[Given records Boundary: Start]
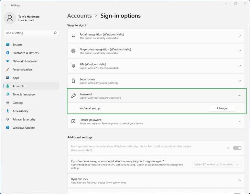Click the 'Find a setting' search box
The image size is (250, 194).
tap(28, 33)
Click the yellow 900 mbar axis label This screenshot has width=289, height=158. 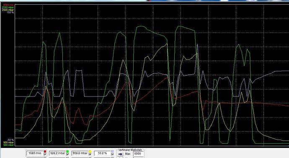(8, 143)
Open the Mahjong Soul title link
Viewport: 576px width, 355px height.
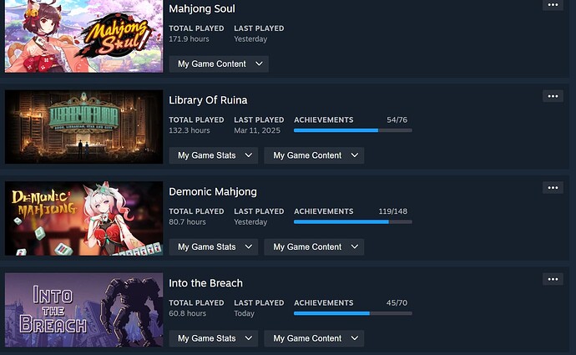pos(202,9)
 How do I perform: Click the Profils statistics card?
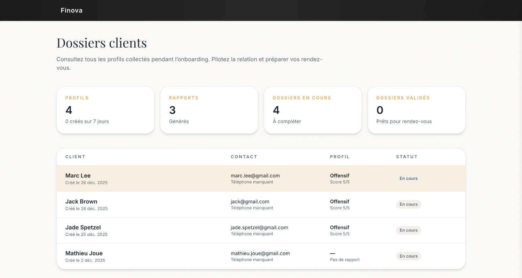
[Given records Boundary: End]
- _Exercise_
Copy exactly, and only, the lines running from the one containing "Viewport: 576px width, 355px height." through the final line of the data, and omit the pictures.

- _Reply to the exercise_
Viewport: 576px width, 355px height.
pos(202,9)
 How do I perform: Click the Profils statistics card?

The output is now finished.